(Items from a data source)
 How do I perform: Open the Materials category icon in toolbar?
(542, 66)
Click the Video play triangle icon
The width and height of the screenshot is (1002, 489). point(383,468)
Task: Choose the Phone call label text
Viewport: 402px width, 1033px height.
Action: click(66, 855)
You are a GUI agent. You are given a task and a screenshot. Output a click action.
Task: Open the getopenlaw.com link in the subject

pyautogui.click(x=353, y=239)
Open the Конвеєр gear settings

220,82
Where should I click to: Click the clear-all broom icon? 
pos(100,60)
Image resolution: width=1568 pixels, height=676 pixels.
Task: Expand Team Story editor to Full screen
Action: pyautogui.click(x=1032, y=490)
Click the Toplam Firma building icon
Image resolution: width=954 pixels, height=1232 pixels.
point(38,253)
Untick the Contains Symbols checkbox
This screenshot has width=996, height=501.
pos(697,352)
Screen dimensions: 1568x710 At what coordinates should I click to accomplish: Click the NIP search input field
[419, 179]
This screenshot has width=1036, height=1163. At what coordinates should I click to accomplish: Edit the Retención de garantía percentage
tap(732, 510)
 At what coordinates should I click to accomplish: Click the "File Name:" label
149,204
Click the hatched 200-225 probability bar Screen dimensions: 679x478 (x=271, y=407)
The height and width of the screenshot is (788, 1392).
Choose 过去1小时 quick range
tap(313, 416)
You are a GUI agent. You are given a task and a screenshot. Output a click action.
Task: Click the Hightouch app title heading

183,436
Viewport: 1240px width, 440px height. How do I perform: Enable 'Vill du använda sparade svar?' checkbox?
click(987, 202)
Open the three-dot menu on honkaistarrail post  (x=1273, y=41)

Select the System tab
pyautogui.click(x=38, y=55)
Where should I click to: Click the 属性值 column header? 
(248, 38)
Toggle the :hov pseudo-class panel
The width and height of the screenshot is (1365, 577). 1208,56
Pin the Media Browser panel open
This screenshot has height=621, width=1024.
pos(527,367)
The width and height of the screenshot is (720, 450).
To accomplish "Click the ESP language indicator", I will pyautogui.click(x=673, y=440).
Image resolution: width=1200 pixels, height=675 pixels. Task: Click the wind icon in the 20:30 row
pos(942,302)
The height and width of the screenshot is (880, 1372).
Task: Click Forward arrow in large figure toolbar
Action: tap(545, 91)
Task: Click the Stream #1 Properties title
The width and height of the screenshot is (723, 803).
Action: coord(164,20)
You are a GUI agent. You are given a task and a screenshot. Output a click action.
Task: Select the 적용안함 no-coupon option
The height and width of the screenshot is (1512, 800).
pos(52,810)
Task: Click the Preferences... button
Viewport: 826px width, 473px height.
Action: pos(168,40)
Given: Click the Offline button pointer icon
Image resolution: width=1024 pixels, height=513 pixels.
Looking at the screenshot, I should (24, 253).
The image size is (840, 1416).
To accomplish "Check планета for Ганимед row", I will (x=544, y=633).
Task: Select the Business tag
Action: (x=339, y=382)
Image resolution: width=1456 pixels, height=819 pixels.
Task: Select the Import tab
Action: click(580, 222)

TASK STATEMENT:
What you give back should be exactly the lines of the data above from the line with "Open the three-dot" through the line with "The width and height of the screenshot is (720, 450).", both of those included, and nothing more.

EXERCISE OUTPUT:
Open the three-dot menu on honkaistarrail post  (x=1273, y=41)

Select the System tab
pyautogui.click(x=38, y=55)
Where should I click to: Click the 属性值 column header? 
(248, 38)
Toggle the :hov pseudo-class panel
The width and height of the screenshot is (1365, 577). 1208,56
Pin the Media Browser panel open
This screenshot has height=621, width=1024.
pos(527,367)
The width and height of the screenshot is (720, 450).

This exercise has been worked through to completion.